Regardless of its performance, this is another milestone event for Circle and the industry. For Circle, going public not only resolves funding pressure but also officially enters the capital arena, creating core drivers for future operations and development, further achieving global expansion, and successfully securing an ecological position in the long-foreseeable U.S. stablecoin landscape, gaining cyclical benefits ahead of others.
For the industry, the impact is even more far-reaching. What appears to be a stablecoin company's listing is actually a concentrated embodiment of the U.S. priority strategy. Among all stablecoin issuers, Circle's compliance is most prominent, as evidenced by its previously obtained New York BitLicense. By this standard, after this listing, USDC is expected to become the first stablecoin meeting U.S. stablecoin bill requirements and further become a hard-pegged sample between fiat and stablecoins, thereby constructing a compliant stablecoin circulation mechanism.
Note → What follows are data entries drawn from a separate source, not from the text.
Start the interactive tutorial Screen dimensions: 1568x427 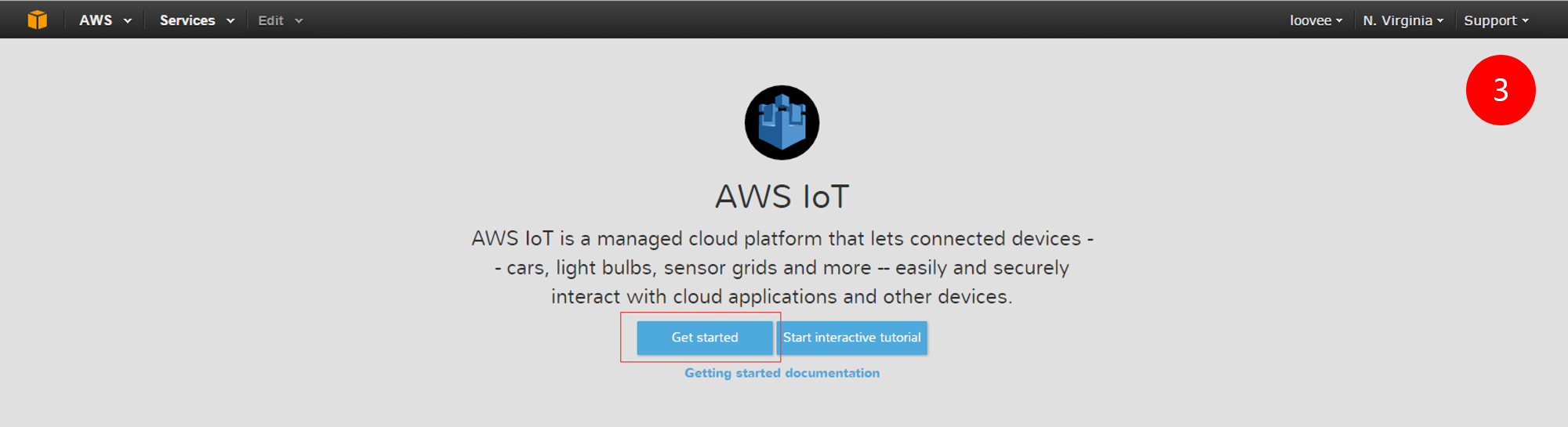[x=851, y=338]
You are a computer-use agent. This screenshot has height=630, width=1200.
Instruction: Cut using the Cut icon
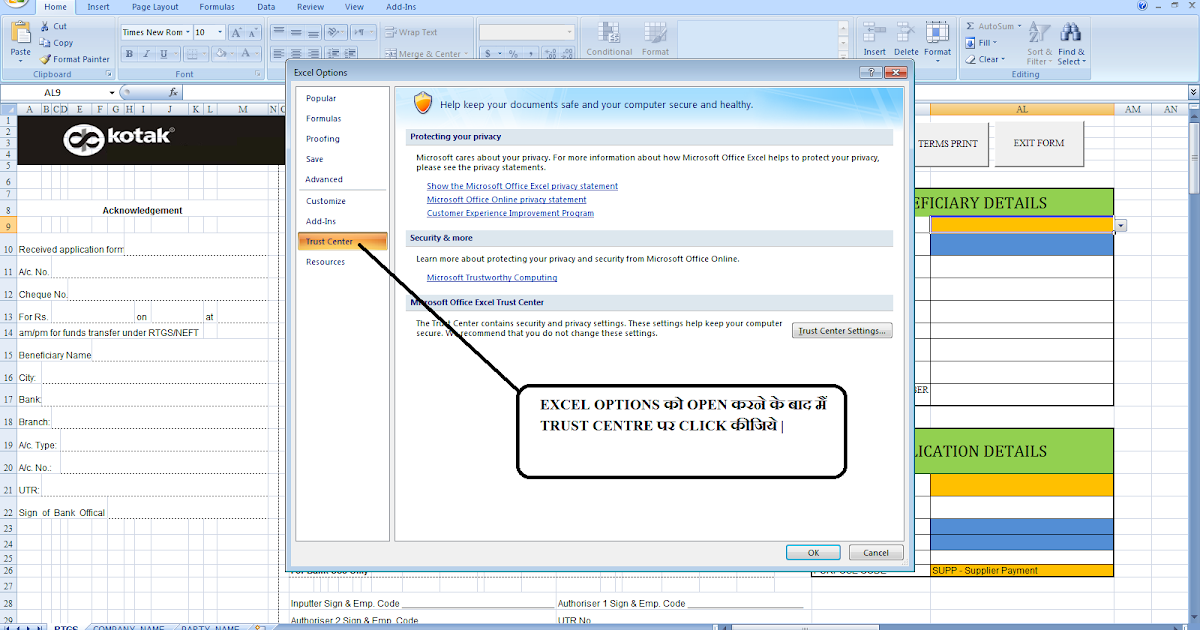(44, 26)
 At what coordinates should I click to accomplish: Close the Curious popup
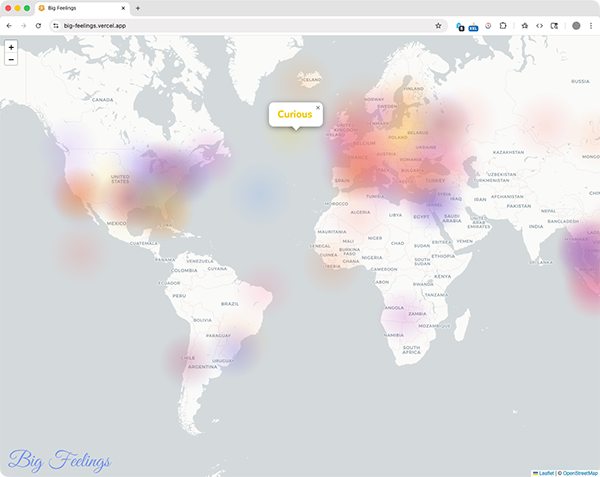tap(318, 107)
In this context, compliant stablecoins will officially interface with the banking and Wall Street system, with USD stablecoins becoming the core carrier connecting the global crypto realm. This is precisely the U.S. government's intention in promoting the stablecoin bill, with the U.S. dollar serving as an anchor traversing traditional and crypto financial systems, once again reshaping U.S. dollar hegemony globally. In the long term, as stablecoins continue to develop, cross-border payments may potentially bypass bank account systems and achieve clearing through stablecoins, potentially impacting the existing global clearing system.
Additionally, some analysts believe Circle's listing will stimulate the DeFi market. With Circle's valuation increase, businesses or projects closely related to stablecoins may also hope to see growth. In other words, Circle might become a valuation anchor in the DeFi field.
Theoretical significance is a subjective product, but the market's attitude is fundamental. Whether it truly has value or is a capital cash-out, Circle's trajectory on its first day of listing will tell everything.